Allemagne

Le sort réservé au camion-bélier de l'attentat de Berlin fait débat

Repéré par Annabelle Georgen, mis à jour le 06.01.2017 à 8 h 47

Repéré sur Der Tagesspiegel, WDR, Berliner Morgenpost

Certains suggèrent de l'exposer dans un musée. D'autres de le mettre à la casse.

Tobias SCHWARZ / AFP

Tobias SCHWARZ / AFP

Aussi fou que ça puisse paraître, deux semaines à peine après l'attentat qui a frappé Berlin, la presse allemande se passionne désormais pour cette question: que va-t-il advenir du camion avec lequel le terroriste Anis Amri a foncé sur un marché de Noël à Berlin le 19 décembre 2016?

Pour l'heure, le camion se trouve encore à Berlin, dans un bâtiment dont l'adresse est tenue secrète, l'enquête sur l'attentat étant toujours en cours, indique le quotidien Der Tagesspiegel, qui précise que, généralement, l'arme d'un crime est restituée à son propriétaire à la fin d'une enquête.

Réflexions

Mais l'épave du camion ne sera probablement pas remise à l'entreprise de transport polonaise à laquelle il appartenait. Car la pièce à conviction pourrait bien devenir une pièce d'exposition...

«Si j'ai pour mission de constituer une collection sur l'histoire de l'Allemagne après la Seconde Guerre mondiale dans un contexte international, alors je suis obligé de me poser la question si une telle pièce doit faire partie de notre collection», explique l'historien Hans Walter Hütter, président de la fondation du Haus der Geschichte à Bonn, un musée consacré à l'histoire de l'Allemagne, sur le site de la chaîne de télévision WDR.

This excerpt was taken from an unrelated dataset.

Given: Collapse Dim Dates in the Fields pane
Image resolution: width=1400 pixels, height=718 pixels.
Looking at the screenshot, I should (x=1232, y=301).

Dans un autre entretien avec l'agence de presse allemande dpa, reproduite sur le site Der Tagesspiegel, Hans Walter Hütter précise que le Haus der Geschichte expose déjà plusieurs objets liés au terrorisme: l'engin explosif bricolé par la RAF lors de son attentat raté à Karlsruhe, la bombe remplie de clous avec laquelle la cellule néonazie NSU a commis un attentat dans un quartier turc de Cologne en 2004, ou encore des morceaux de la façade des Twin Towers après l'attentat du 11 septembre 2001.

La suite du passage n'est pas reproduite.